Oh yes it is. /Panto
Then I'll just play any other edition besides 3.5e or 4e where I don't have to Rule Zero as much.
An ironic assessment given the original argument was about houserules and that it was indicated that you could houserule earlier games and that this advice was there. You've just reversed the goalposts, first saying that only TSR D&D encouraged you to make the game your own and now saying that you shouldn't use Rule Zero.
It is unstrictly true. It takes an hour to finish an average encounter. They planned it that way. Both rules and options have lengthened the average encounter--which is usually combat.
If by "rules" you mean "hit points", yes. A combat in 4e takes longer because in AD&D a standard goblin has IIRC 2 hit points - a level 1 non-minion 4e goblin has IIRC 27.

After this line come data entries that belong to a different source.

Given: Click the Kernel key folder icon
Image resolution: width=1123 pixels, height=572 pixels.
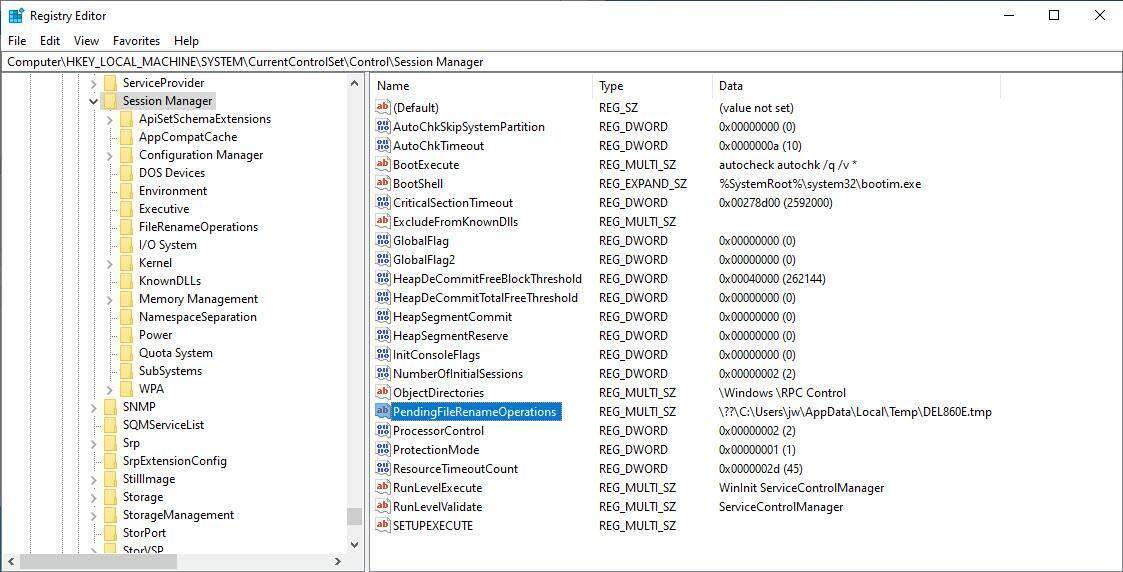Looking at the screenshot, I should [126, 263].
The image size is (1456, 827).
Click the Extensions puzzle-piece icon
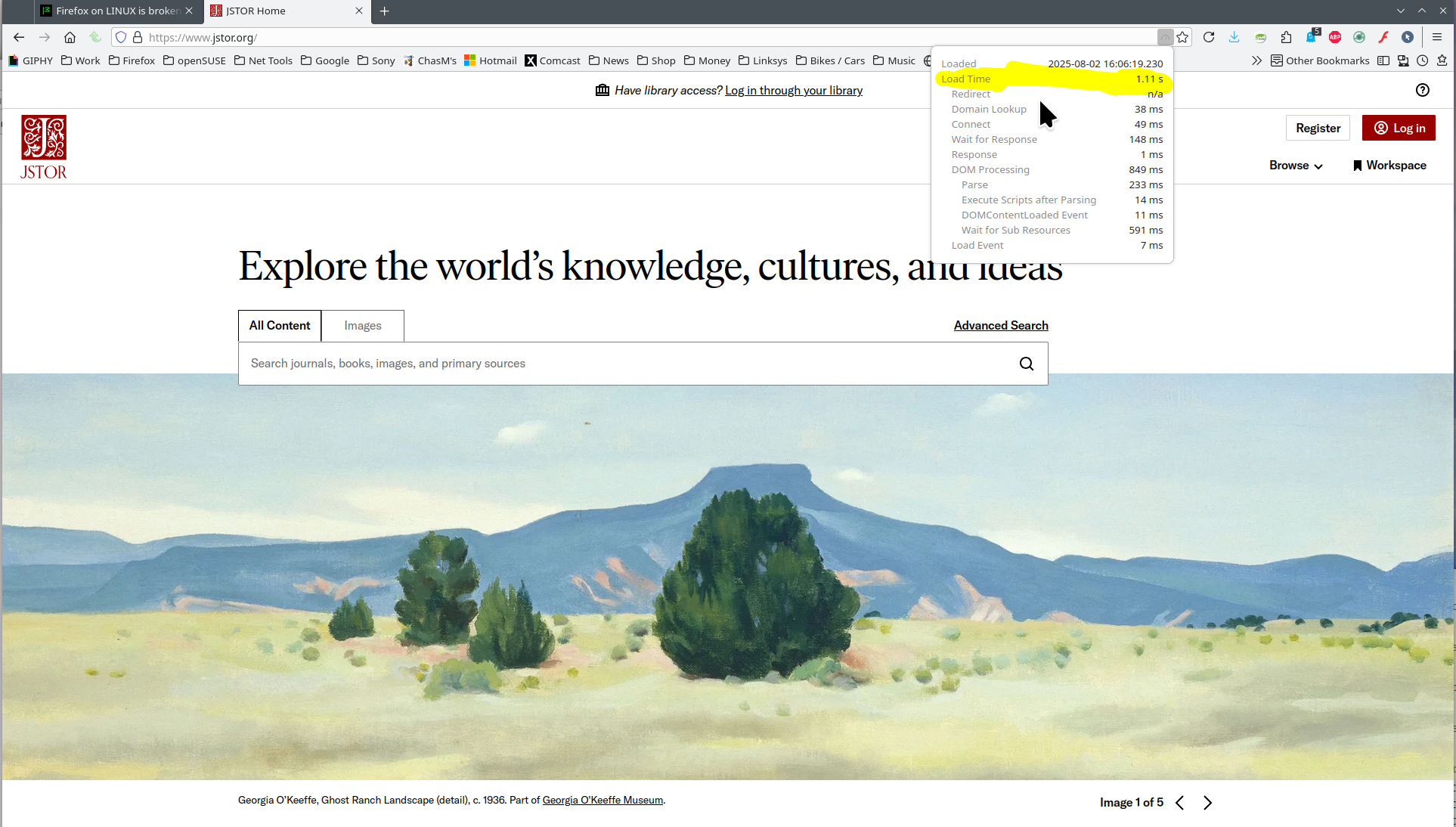point(1286,37)
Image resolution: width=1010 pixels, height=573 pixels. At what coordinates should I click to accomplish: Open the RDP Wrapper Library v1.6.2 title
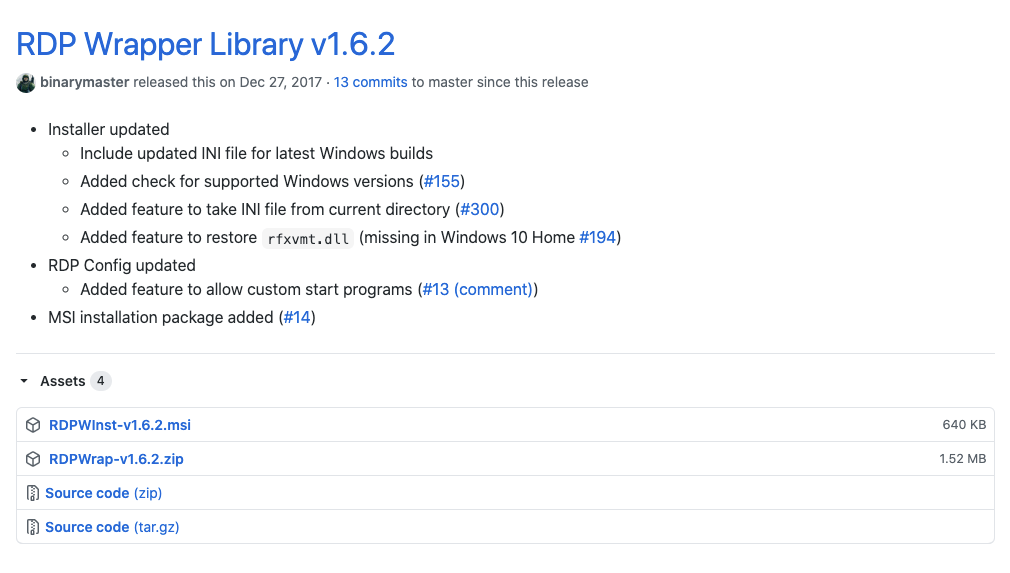[205, 44]
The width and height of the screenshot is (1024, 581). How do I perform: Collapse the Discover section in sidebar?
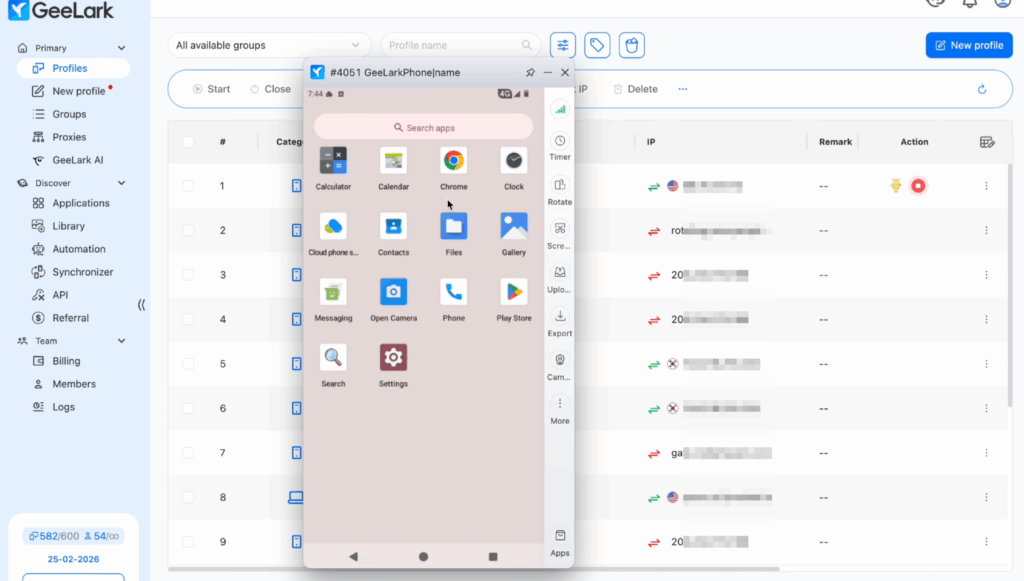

Hit point bloat is not the same as rules bloat - in terms of core rules, 4e is closer to oD&D than AD&D. It then adds options, but the rules remain simple and exception based.
Most of the "U"s in 4e PHB, from what I've seen, are geared for combat or they're not effective outside of combat.
Many are in the PHB - this proportion decreased over time. Without any non-combat utilities, you're still as competent as any non-casting AD&D character - utilities allow you to go above and beyond (which to be fair the thief is meant to be able to in 1e even if he took a stealth nerf in 2e with e.g. the downgrading of scale sheer surface to climb wall).
Like what fiction? Are you simulating fiction? or emulating fiction?
Emulating. In 4e the game ends up like a novel - in previous editions the game doesn't even resemble a
D&D novel that closely.
But you're right, the problem isn't the 4e character sheets. But they are badly presented. And I do know how to read them, I just don't want to because stopped playing 4e in 2009.
I started playing 4e in 2009, and the game has improved massively since then.
Well, Lorraine took over around 1986. So I guess that means anything before that year still surpasses 4e. This includes iterations of D&D where characters could be written on index cards.
Which is fine by me.
You mean iterations like 4e?
The only characters in AD&D that could be written on index cards were non-casters. Fighters or thieves. If you wanted to be a caster, all you actually could fit on the index card beyond first level was the
names of your spells and the page references. This is not your character - merely pointers.
In 4e you can write an Essentials fighter or Elementalist Sorceror on one side of an index card. A thief might take both sides - and I could probably manage most characters on that (most powers take about half a line each). (And it's one hell of a more usable format than the official character sheets for these classes).